# Natural Language Processing - Intermediate Level

Welcome to the Natural Language Processing intermediate tasks! This notebook contains three comprehensive tasks to test your understanding of text processing, embeddings, NER, and text generation.

## Tasks Overview:
1. **Task 1: Text Classification with Word Embeddings** - Build a classifier using embeddings
2. **Task 2: Named Entity Recognition (NER)** - Identify entities in text
3. **Task 3: Text Generation with RNNs** - Generate text using recurrent networks

Please refer to `tasks.md` for detailed requirements for each task.

In [None]:
# TODO: Import necessary libraries
# Example:
# import numpy as np

---
## Task 1: Text Classification with Word Embeddings

Build a text classifier using pre-trained word embeddings (Word2Vec, GloVe, or FastText).

**Requirements:**
- Load a text classification dataset (e.g., IMDB reviews, news categories)
- Preprocess text (tokenization, padding, etc.)
- Use pre-trained embeddings or train your own
- Build an LSTM or GRU-based classifier
- Achieve at least 80% accuracy
- Display confusion matrix and classification report

**Hints:**
- Download pre-trained embeddings from available sources
- Use appropriate tokenization and sequence padding methods
- Embedding layer should use pre-trained weights
- Consider using bidirectional LSTMs

In [None]:
# TODO: Step 1 - Load and explore dataset
# Load IMDB, news categories, or another text classification dataset
# Explore the data distribution
# Display sample texts and labels

In [None]:
# TODO: Step 2 - Preprocess text
# Tokenize text using Keras Tokenizer
# Convert text to sequences
# Pad sequences to uniform length

In [None]:
# TODO: Step 3 - Load pre-trained embeddings
# Download and load GloVe, Word2Vec, or FastText embeddings
# Create embedding matrix for your vocabulary
# Map words from tokenizer to embedding vectors

In [None]:
# TODO: Step 4 - Build LSTM/GRU classifier
# Create model with Embedding layer (using pre-trained weights)
# Add LSTM or GRU layers (consider bidirectional)

**Information shown**

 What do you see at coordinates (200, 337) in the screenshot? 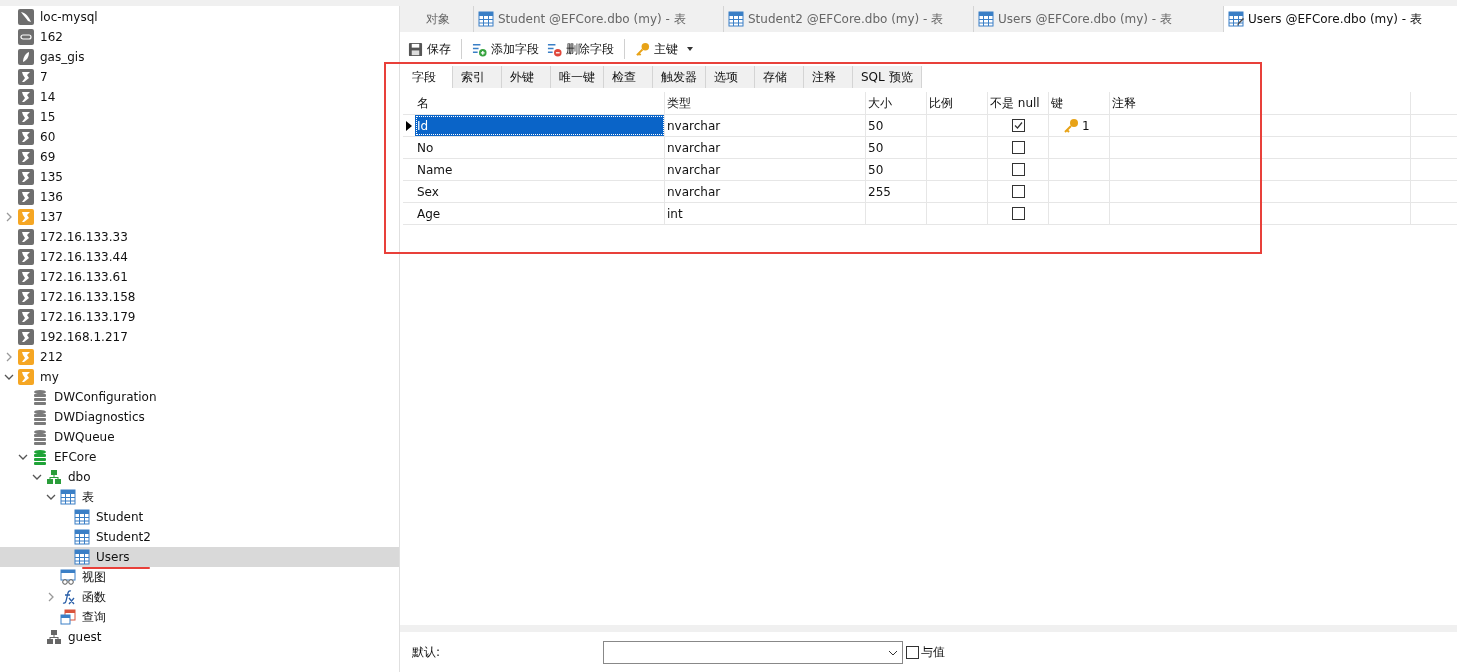
I see `tree-item: 192.168.1.217` at bounding box center [200, 337].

**Problem statement**
What minimum accuracy must the classifier reach in Task 1 of the natural language processing notebook?

**Solution below**
At least 80% accuracy.